LOC-2 Implemented user password storage
LOC-2 Implemented user password storage

* The backend now stores a (bcrypt) hash of a user's password.
* When a room is created, a hash of the owner's password is also inserted into the invite table so that they can join the room

Currently, the password isn't actually needed to join (that's the next step)

Within the client, when a room is created output is generated to show how to join the room. This commit amends that output to include the admin user's password, for example

To join the room, do /join BenTest123 SD8WXY1OKC39CI0Y:QCVN7CEPUCHAQU2S ben

The first section (i.e. before :) of that password is the room password (so will be used for the E2E encryption). The second half is the users password.

When invites are generated (this doesn't yet happen) the generated output will differ only in the second half of the password and the username to sign in as.

--- a/client/LocalChatClient.py
+++ b/client/LocalChatClient.py
@@ -144,12 +144,12 @@
         ''' Join a room
         '''
         
-        # TODO - this functionality isn't on the 
-        # backend yet, so haven't defined the hashing mechanism etc
-        passhash = self.hashpw(passw)
+        # We only want to send the user password section of the password
+        p = passw.split(":")
+        userpass = p[1]
         
         payload = {"roomName": room, 
-                   "passhash": passhash,
+                   "userpass": userpass,
                    "user": user
                    }
         
@@ -167,7 +167,7 @@
         self.room = room
         self.user = user
         self.last = resp['last']
-        self.roompass = passw
+        self.roompass = p[0] # The room password is the first section of the password
         return True
 
 
@@ -211,9 +211,14 @@
         
         if not user:
             user = self.user
+
+
+        # Generate a password for the admin
+        passw = self.genpassw()
                 
         payload = {"roomName": room, 
-                   "owner": user
+                   "owner": user,
+                   "pass": passw
                    }
         
         request = {"action":"createRoom",
@@ -225,7 +230,7 @@
         if resp == "BROKENLINK" or resp['status'] != "ok":
             return False
         
-        return resp['name']
+        return [resp['name'],passw]
     
 
     def closeRoom(self):
@@ -353,7 +358,7 @@
         ''' Generate a random string of chars to act as a password
         '''
         
-        return ''.join(random.SystemRandom().choice(string.ascii_uppercase + string.digits) for _ in range(N))
+        return ''.join(random.SystemRandom().choice(string.ascii_uppercase + string.digits).encode('utf-8') for _ in range(N))
 
 
 
@@ -460,11 +465,15 @@
                         raise UnableTo('create room',line)
                         return
                     
+                    # Seperate out the return value
+                    rm = n[0]
+                    up = n[1] # user specific password
                     global c
+                    
+                    # Generate a room password
                     p = msg.genpassw()
-                    c.output('Created Room %s' %(n))
-                    c.output('Use "%s" as the Room password' %(p))
-                    c.output('To join the room, do /join %s %s %s' %(args[1],p,args[2]))
+                    c.output('Created Room %s' %(rm))
+                    c.output('To join the room, do /join %s %s:%s %s' %(args[1],p,up,args[2]))

## EXCERPTED RECORDS
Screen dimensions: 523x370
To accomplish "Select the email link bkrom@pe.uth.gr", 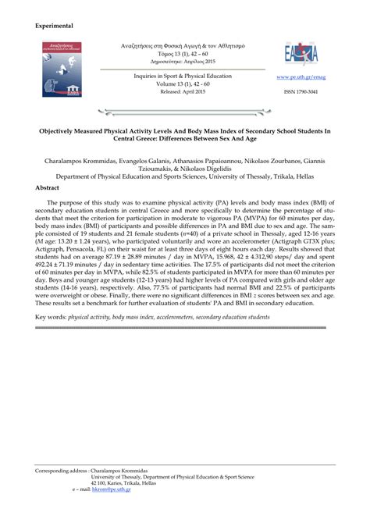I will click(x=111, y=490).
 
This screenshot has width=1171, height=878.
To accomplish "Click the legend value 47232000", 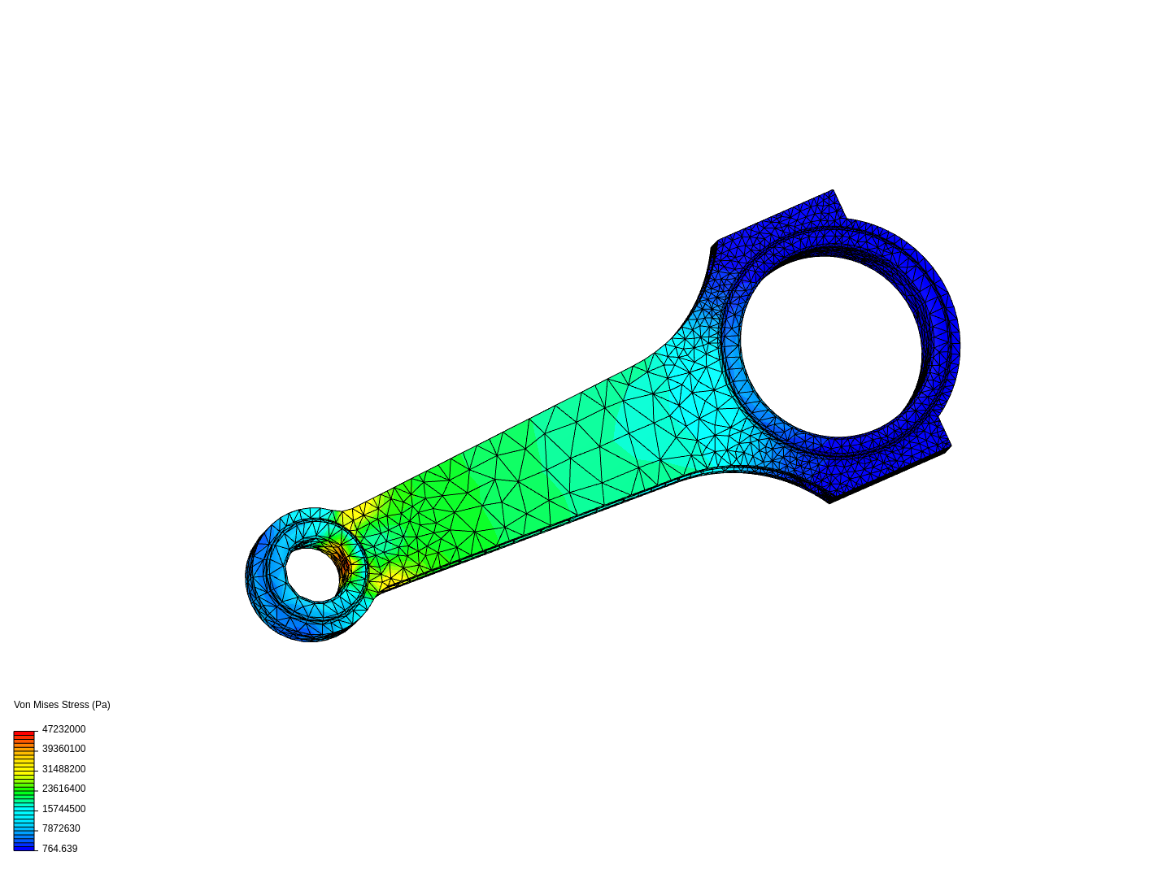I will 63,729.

--

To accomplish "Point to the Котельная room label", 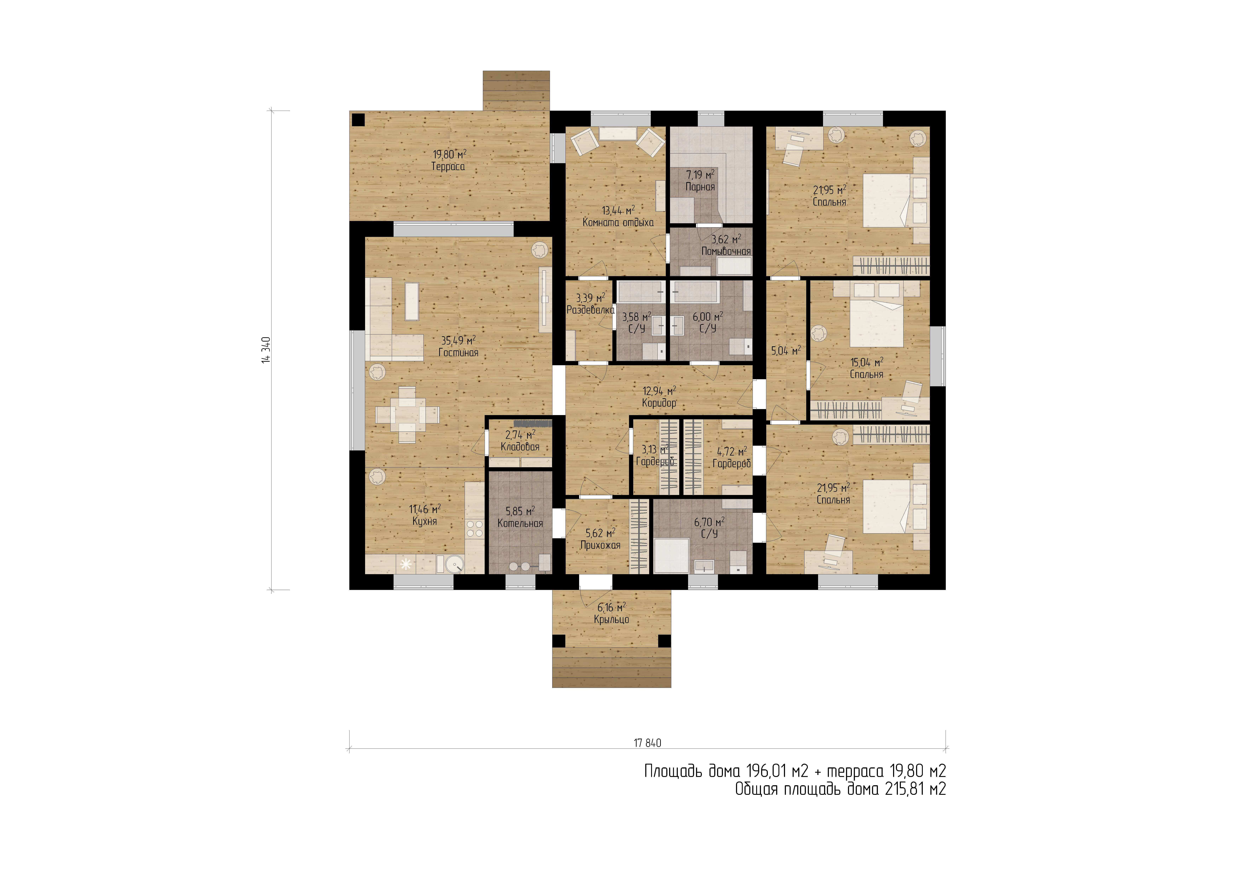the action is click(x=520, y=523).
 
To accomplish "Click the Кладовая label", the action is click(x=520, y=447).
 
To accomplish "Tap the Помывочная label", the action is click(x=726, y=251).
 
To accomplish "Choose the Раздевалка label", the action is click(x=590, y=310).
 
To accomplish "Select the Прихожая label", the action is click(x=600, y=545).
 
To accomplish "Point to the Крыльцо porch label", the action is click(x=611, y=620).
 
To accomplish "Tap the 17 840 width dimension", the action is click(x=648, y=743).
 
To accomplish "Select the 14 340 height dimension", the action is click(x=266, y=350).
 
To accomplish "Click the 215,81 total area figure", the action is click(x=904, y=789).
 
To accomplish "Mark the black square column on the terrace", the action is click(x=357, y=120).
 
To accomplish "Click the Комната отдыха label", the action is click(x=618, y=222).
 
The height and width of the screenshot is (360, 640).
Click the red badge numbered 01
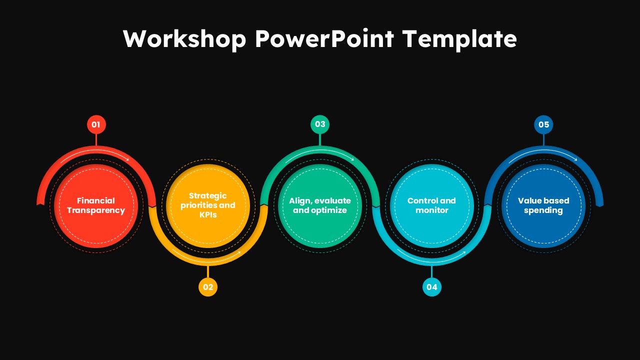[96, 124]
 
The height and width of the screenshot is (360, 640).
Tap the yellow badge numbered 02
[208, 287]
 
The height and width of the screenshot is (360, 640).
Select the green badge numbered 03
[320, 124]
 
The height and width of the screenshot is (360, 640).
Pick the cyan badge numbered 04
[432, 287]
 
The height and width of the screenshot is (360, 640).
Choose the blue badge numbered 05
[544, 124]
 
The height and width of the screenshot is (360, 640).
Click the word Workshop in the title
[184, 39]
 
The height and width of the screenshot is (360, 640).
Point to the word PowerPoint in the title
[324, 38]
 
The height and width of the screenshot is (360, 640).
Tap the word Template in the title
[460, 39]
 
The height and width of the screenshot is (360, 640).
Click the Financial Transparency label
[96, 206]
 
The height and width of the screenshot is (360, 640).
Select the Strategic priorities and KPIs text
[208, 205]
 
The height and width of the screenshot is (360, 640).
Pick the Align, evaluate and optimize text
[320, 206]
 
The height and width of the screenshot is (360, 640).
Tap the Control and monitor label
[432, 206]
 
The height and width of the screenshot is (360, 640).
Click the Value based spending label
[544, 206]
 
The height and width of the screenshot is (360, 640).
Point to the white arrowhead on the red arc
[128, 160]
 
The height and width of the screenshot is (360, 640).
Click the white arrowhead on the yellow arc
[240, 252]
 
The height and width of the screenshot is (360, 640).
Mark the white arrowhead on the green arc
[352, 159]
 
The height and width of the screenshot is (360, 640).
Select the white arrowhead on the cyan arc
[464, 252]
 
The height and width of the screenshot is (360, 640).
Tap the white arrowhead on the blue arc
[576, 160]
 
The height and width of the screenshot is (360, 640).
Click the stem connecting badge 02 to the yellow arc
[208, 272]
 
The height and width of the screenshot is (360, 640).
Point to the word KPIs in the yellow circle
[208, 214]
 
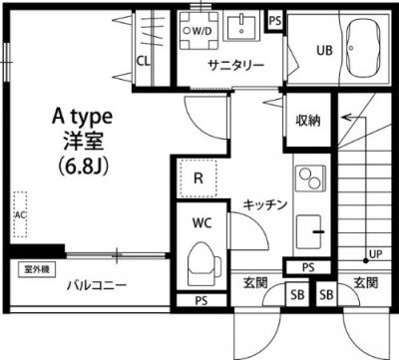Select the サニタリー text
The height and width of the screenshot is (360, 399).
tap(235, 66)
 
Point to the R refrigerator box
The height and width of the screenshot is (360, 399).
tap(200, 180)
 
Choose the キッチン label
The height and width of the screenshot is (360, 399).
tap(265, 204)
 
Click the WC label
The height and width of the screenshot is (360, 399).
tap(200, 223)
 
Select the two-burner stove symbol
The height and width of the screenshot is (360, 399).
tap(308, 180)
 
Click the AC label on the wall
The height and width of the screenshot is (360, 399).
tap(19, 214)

--

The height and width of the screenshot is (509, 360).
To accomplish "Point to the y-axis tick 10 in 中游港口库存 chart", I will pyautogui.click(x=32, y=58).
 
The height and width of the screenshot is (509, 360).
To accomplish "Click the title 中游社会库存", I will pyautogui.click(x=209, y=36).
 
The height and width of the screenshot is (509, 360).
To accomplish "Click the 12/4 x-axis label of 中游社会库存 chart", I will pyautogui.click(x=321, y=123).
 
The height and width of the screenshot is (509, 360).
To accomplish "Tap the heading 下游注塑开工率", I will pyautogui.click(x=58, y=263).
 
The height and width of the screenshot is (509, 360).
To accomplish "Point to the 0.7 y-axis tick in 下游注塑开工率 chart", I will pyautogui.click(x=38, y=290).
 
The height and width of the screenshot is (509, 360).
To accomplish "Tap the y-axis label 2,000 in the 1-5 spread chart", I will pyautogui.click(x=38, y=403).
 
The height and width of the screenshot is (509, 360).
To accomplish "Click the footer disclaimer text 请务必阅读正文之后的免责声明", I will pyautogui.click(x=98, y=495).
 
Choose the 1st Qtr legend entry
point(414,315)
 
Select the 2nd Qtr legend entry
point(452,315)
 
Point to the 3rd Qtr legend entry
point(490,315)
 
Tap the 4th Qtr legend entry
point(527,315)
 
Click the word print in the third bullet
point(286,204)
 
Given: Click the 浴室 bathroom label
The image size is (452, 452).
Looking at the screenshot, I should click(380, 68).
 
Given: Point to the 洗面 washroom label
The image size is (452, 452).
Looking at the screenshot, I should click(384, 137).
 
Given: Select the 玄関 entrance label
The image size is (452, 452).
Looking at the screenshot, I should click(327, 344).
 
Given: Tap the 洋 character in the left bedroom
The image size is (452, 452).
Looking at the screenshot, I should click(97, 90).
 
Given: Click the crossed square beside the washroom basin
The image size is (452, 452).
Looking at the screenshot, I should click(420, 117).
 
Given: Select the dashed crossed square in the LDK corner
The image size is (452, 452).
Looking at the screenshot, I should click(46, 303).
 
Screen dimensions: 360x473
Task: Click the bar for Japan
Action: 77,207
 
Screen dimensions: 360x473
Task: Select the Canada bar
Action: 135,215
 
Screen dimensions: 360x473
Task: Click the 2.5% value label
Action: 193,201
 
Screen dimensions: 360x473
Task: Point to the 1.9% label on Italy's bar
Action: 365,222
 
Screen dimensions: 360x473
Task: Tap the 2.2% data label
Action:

## EXERCISE DESCRIPTION
In the commit, take everything from "When invites are" down to "passhash = self.hashpw(passw)" and write it out again, substituting "pwhash" for "passhash". The material is not needed for any of this.

## TASK SOLUTION
When invites are generated (this doesn't yet happen) the generated output will differ only in the second half of the password and the username to sign in as.

--- a/client/LocalChatClient.py
+++ b/client/LocalChatClient.py
@@ -144,12 +144,12 @@
         ''' Join a room
         '''
         
-        # TODO - this functionality isn't on the 
-        # backend yet, so haven't defined the hashing mechanism etc
-        pwhash = self.hashpw(passw)